Drugs for Preventing and Treating Asthma

ByVictor E. Ortega, MD, PhD, Mayo Clinic;
Manuel Izquierdo, DO, Wake Forest Baptist Health
Reviewed/Revised Mar 2022 | Modified Sept 2023
VIEW PROFESSIONAL VERSION

Drugs allow most people with asthma to lead relatively normal lives. Most of the drugs used to treat an asthma attack can be used (often in lower doses) to prevent attacks. (See also Asthma.)

Therapy is based on two classes of drugs:

  • Anti-inflammatory drugs

  • Bronchodilators

Anti-inflammatory drugs suppress the inflammation that narrows the airways. Anti-inflammatory drugs include corticosteroids (which can be inhaled, taken by mouth, or given intravenously), leukotriene modifiers, and mast cell stabilizers.

Bronchodilators help to relax and widen (dilate) the airways. Bronchodilators include beta-adrenergic drugs (both those for quick relief of symptoms and those for long-term control), anticholinergics, and methylxanthines.

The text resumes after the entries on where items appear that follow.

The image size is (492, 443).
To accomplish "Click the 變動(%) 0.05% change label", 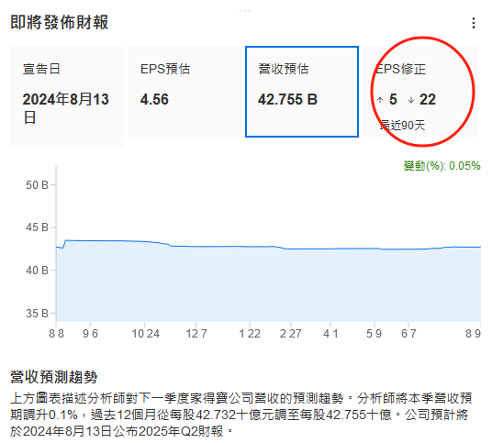I will (442, 165).

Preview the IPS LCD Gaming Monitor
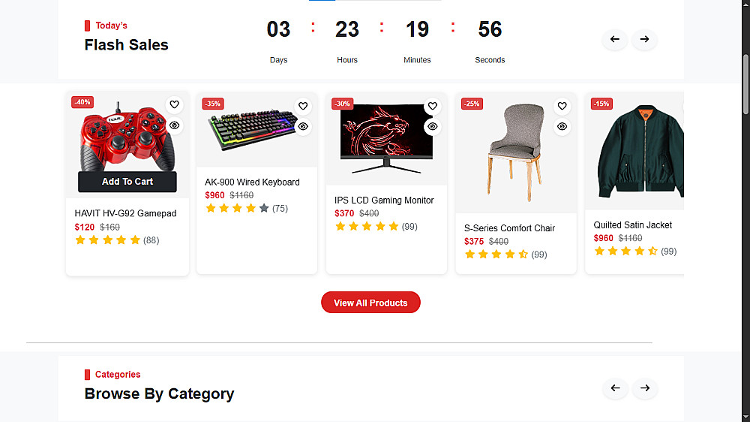click(432, 127)
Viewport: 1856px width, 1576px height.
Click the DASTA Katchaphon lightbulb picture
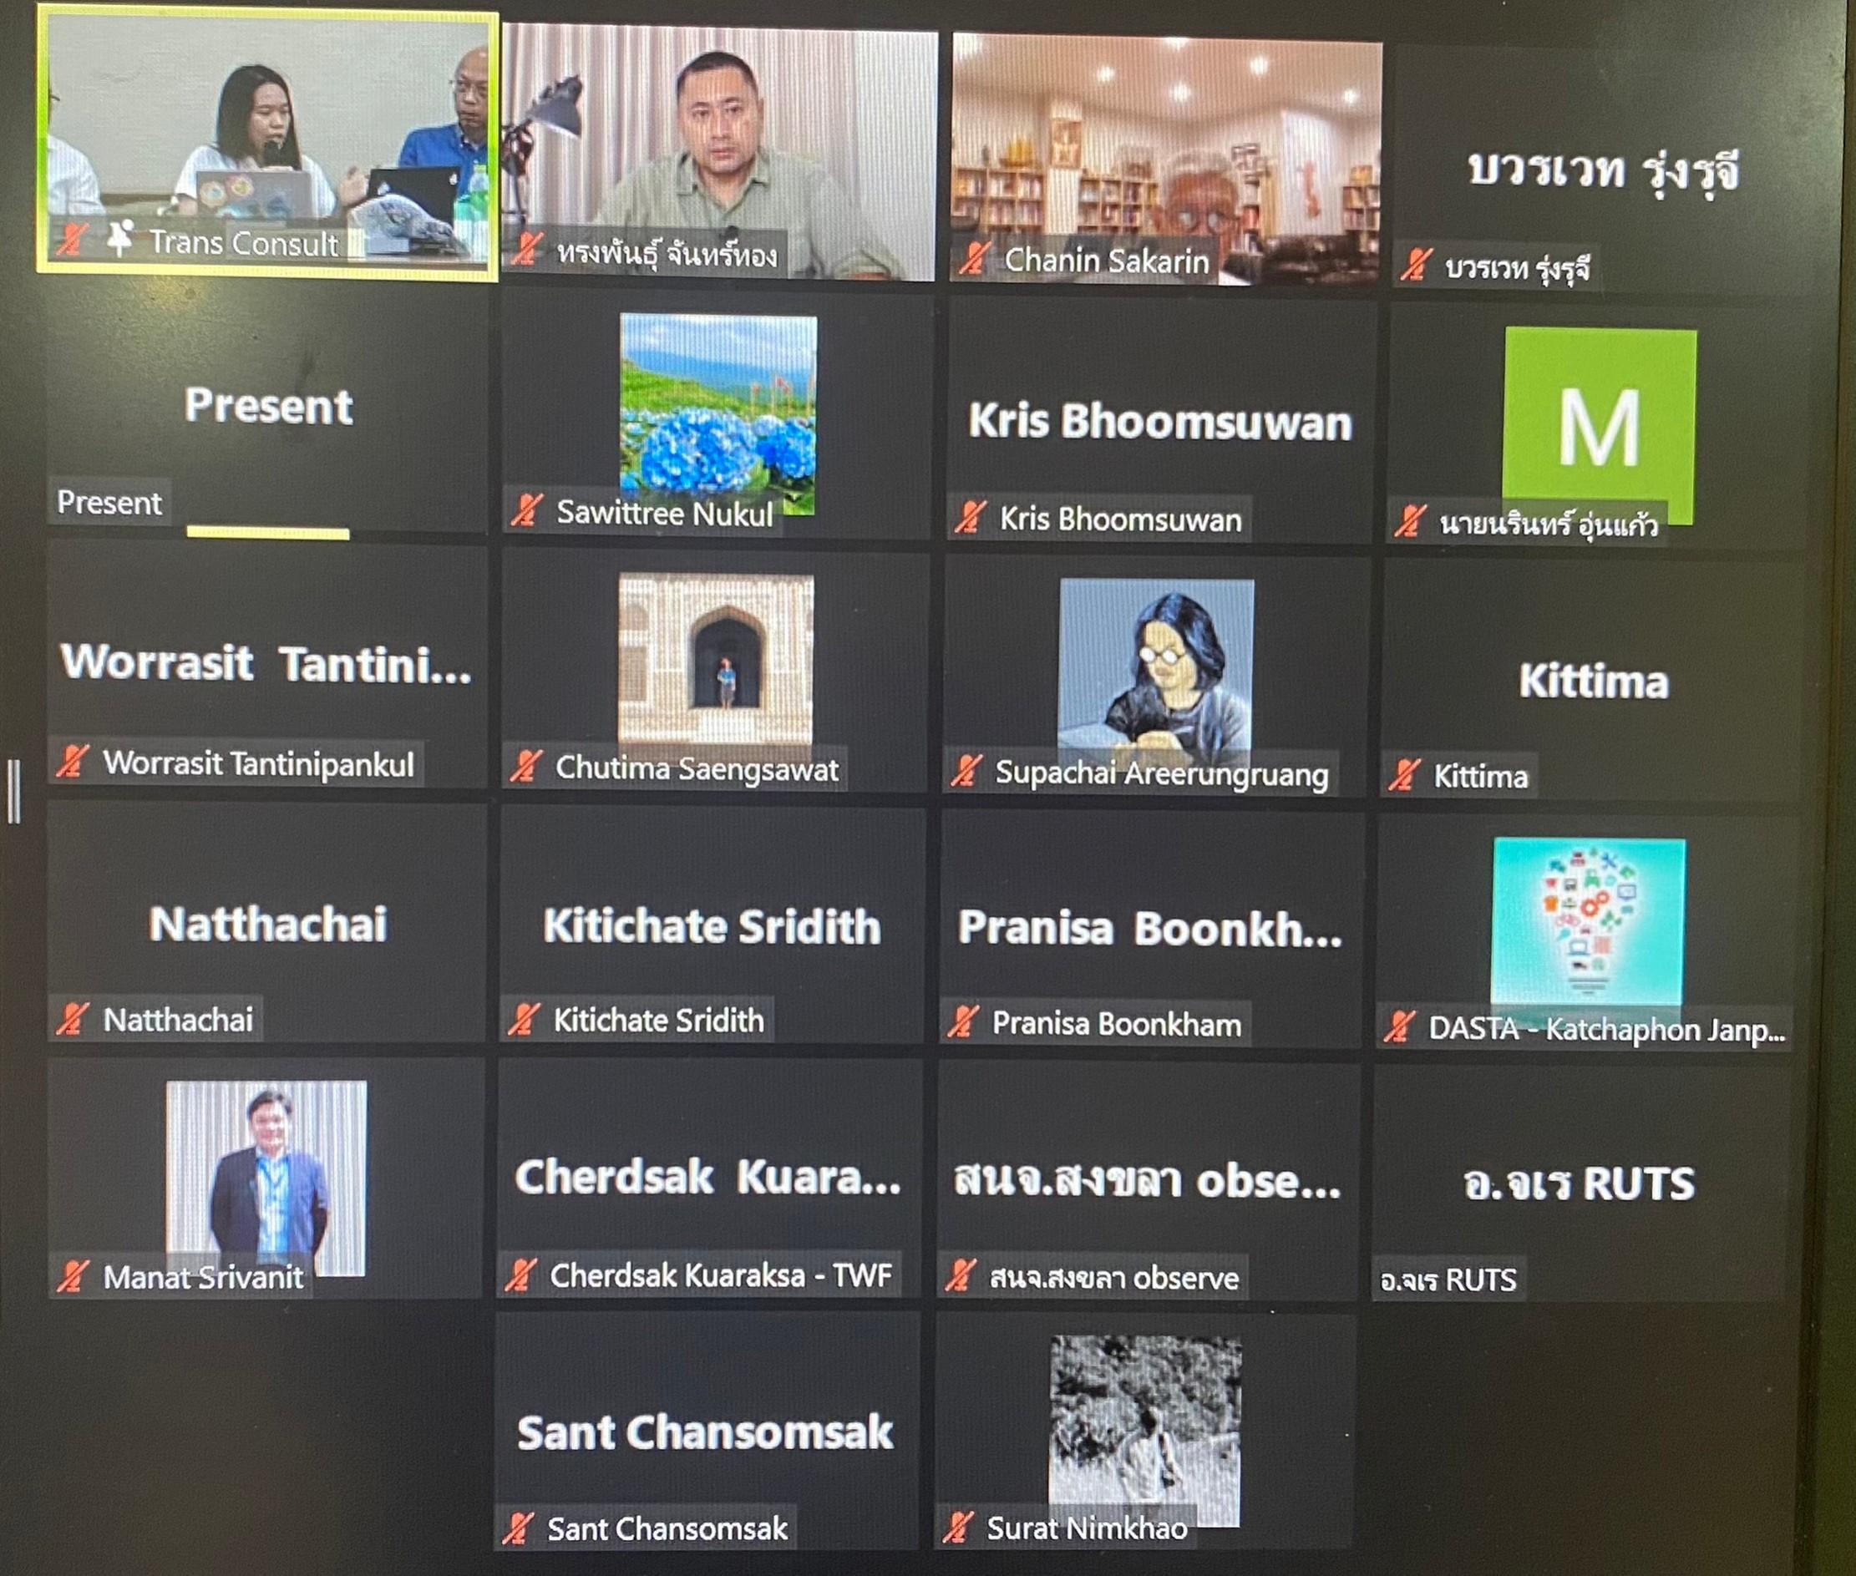1588,922
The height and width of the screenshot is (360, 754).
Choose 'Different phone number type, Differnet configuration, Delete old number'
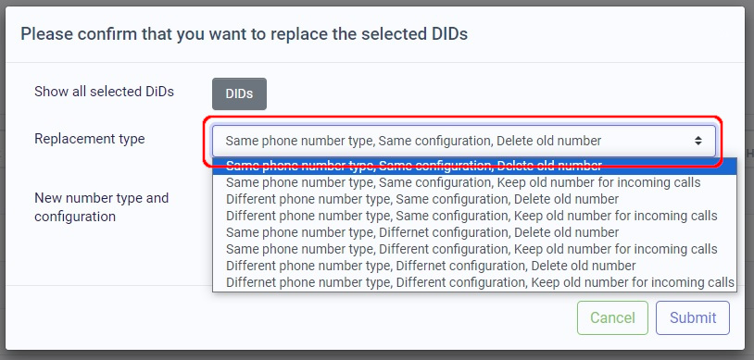tap(474, 266)
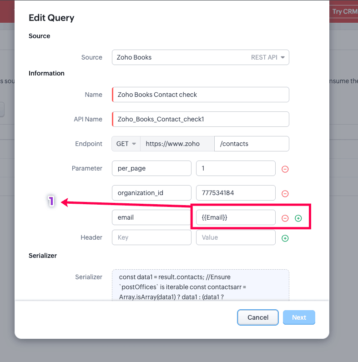Click the Next button
The width and height of the screenshot is (358, 362).
click(x=299, y=317)
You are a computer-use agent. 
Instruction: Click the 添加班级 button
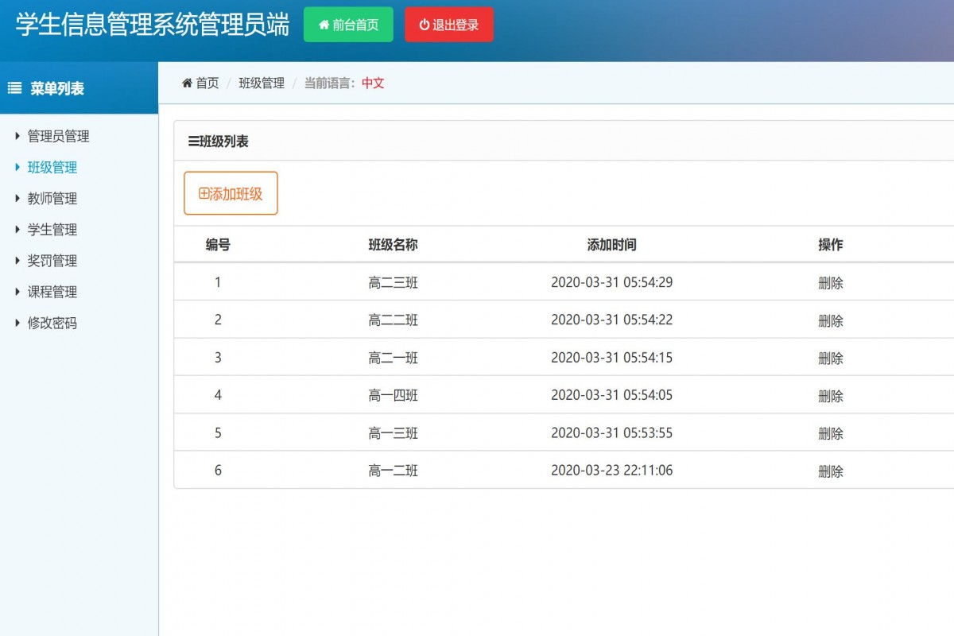[x=231, y=192]
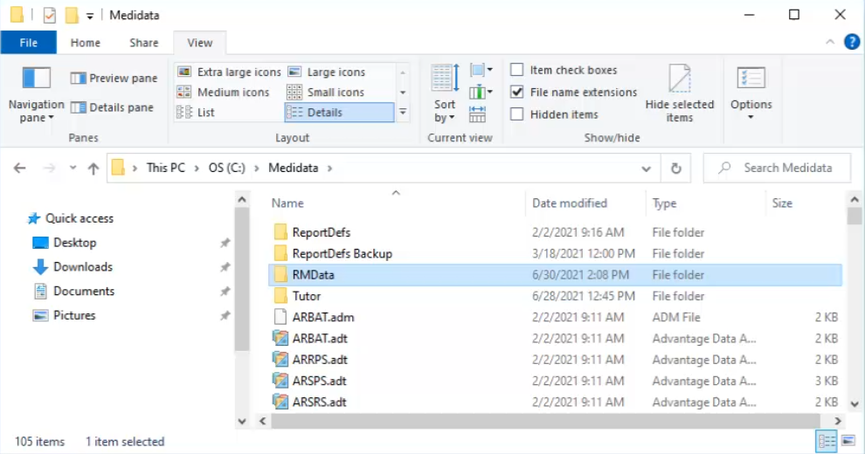Click the Size all columns to fit icon
The image size is (865, 454).
(477, 114)
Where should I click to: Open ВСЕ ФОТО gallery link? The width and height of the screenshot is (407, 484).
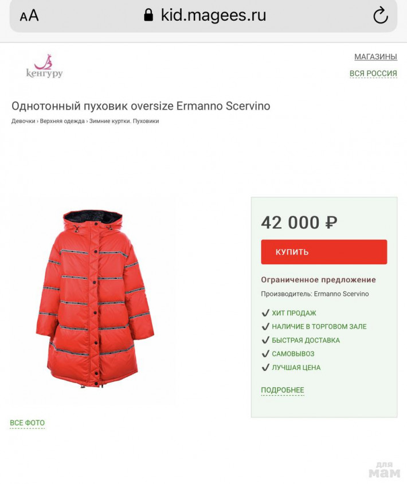[x=27, y=423]
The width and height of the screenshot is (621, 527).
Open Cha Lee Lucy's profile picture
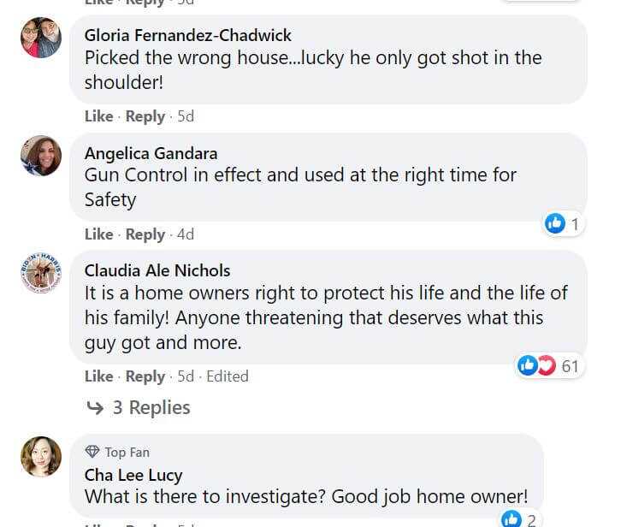(41, 456)
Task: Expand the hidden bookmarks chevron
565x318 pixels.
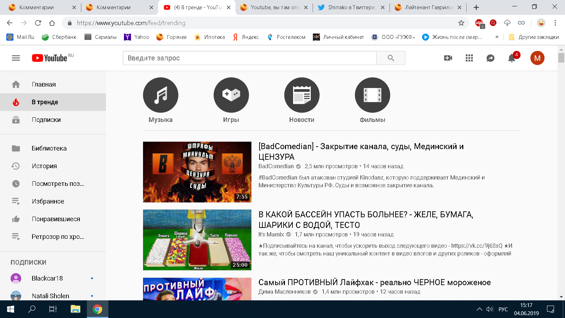Action: (497, 37)
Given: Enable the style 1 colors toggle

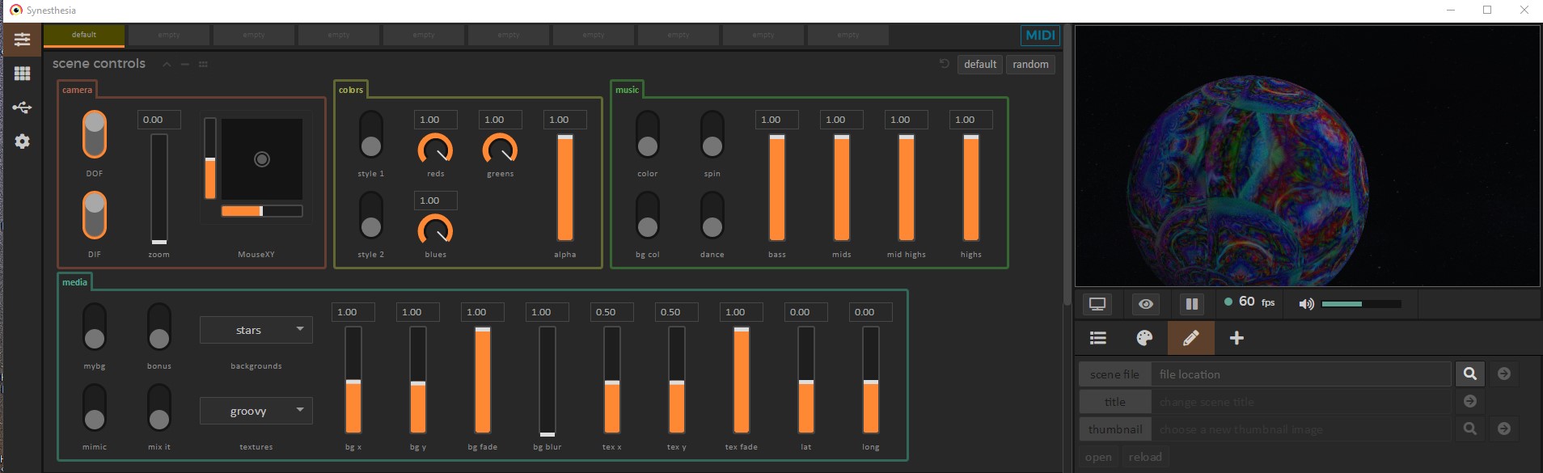Looking at the screenshot, I should 371,134.
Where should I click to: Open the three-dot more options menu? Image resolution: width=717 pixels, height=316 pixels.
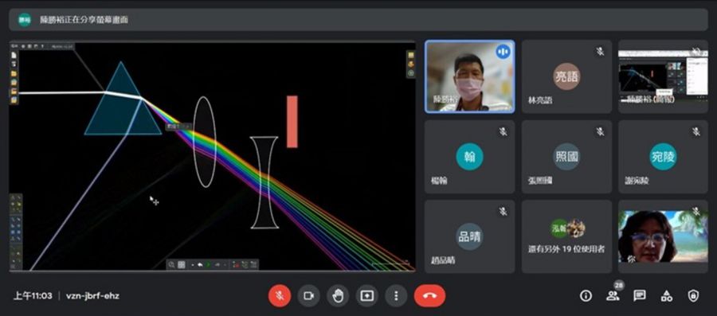(x=396, y=296)
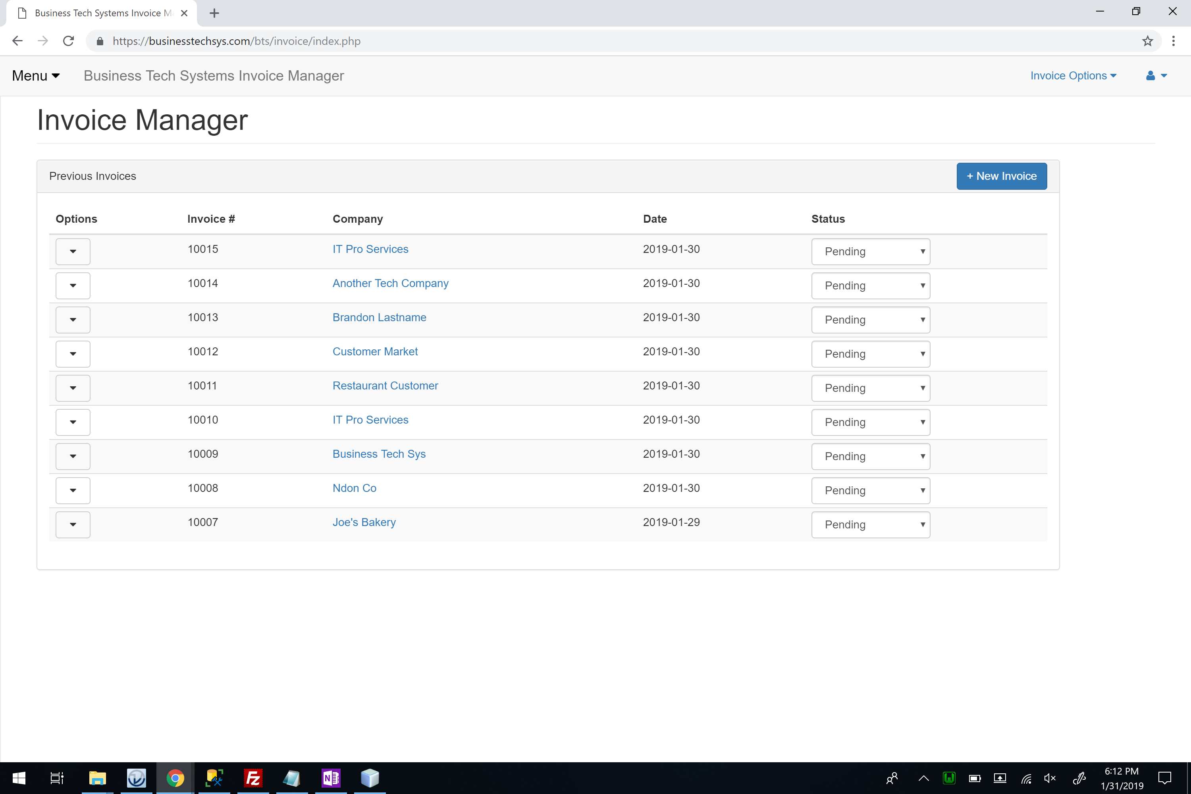Viewport: 1191px width, 794px height.
Task: Reload the invoice page
Action: [x=68, y=41]
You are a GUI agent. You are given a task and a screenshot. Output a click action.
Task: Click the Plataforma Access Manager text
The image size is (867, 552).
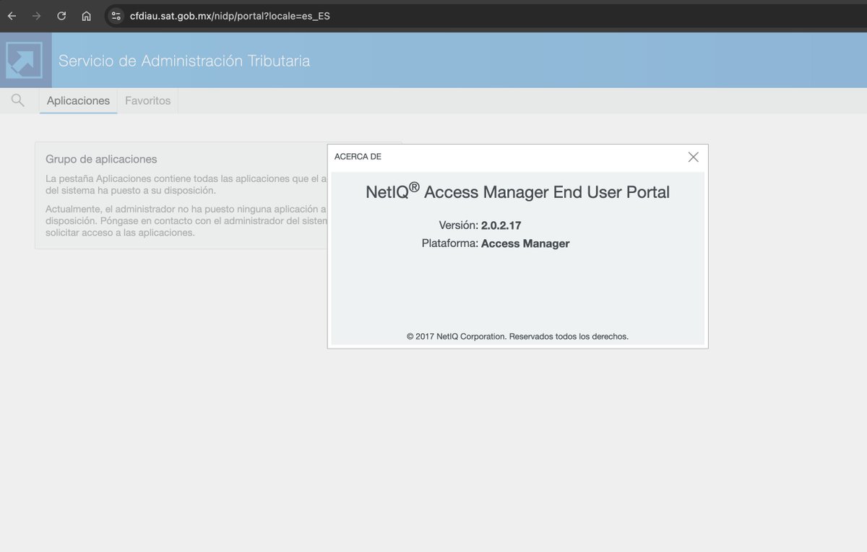point(496,243)
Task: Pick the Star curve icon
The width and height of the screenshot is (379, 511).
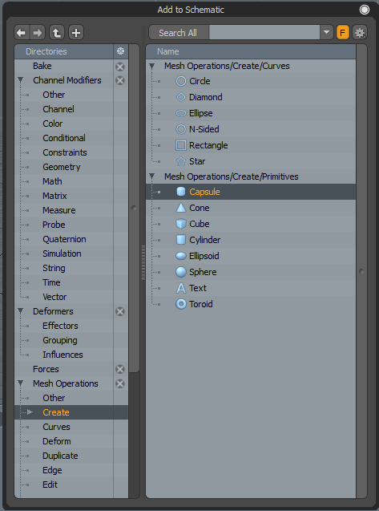Action: point(181,161)
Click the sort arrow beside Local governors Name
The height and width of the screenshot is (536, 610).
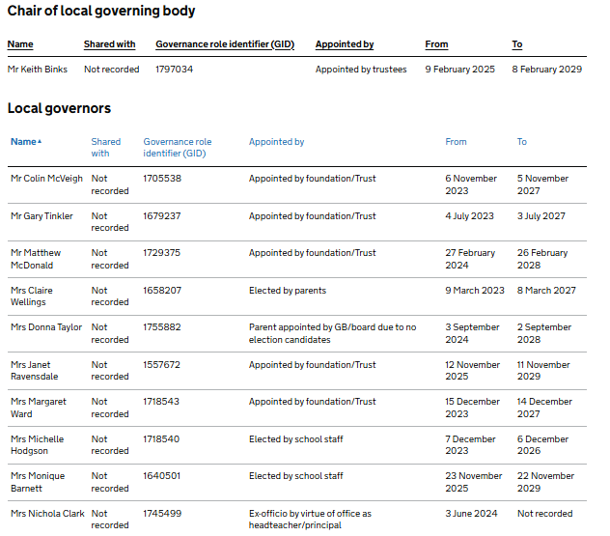click(x=40, y=142)
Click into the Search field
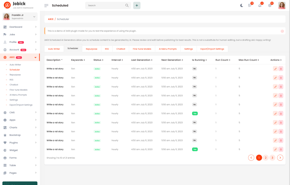The width and height of the screenshot is (290, 185). [x=105, y=5]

Other types of drugs that directly alter the immune system (called immunomodulators) are sometimes used for people with severe asthma, but most people do not need immunomodulators.

Beta-Adrenergic Drugs

Short-acting beta-adrenergic drugs

Short-acting beta-adrenergic drugs are usually the best drugs for relieving asthma attacks. They also are used to prevent exercise-induced asthma. These drugs are referred to as bronchodilators because they stimulate beta-adrenergic receptors to widen (dilate) the airways. Bronchodilators that act on all beta-adrenergic receptors throughout the body (such as epinephrine

Quick medical attention should be sought when a person who has asthma feels the need to use more of a beta-adrenergic drug than is recommended. The need for extra use, particularly continuous use, indicates worsening bronchoconstriction, which can be dangerous, possibly risking even respiratory failure and death.

Long-acting beta-adrenergic drugs

Long-acting beta-adrenergic drugs are available, but they are used to prevent rather than to treat asthma attacks. Long-acting beta-adrenergic drugs are effective for about 12 hours, so people usually need two doses per day.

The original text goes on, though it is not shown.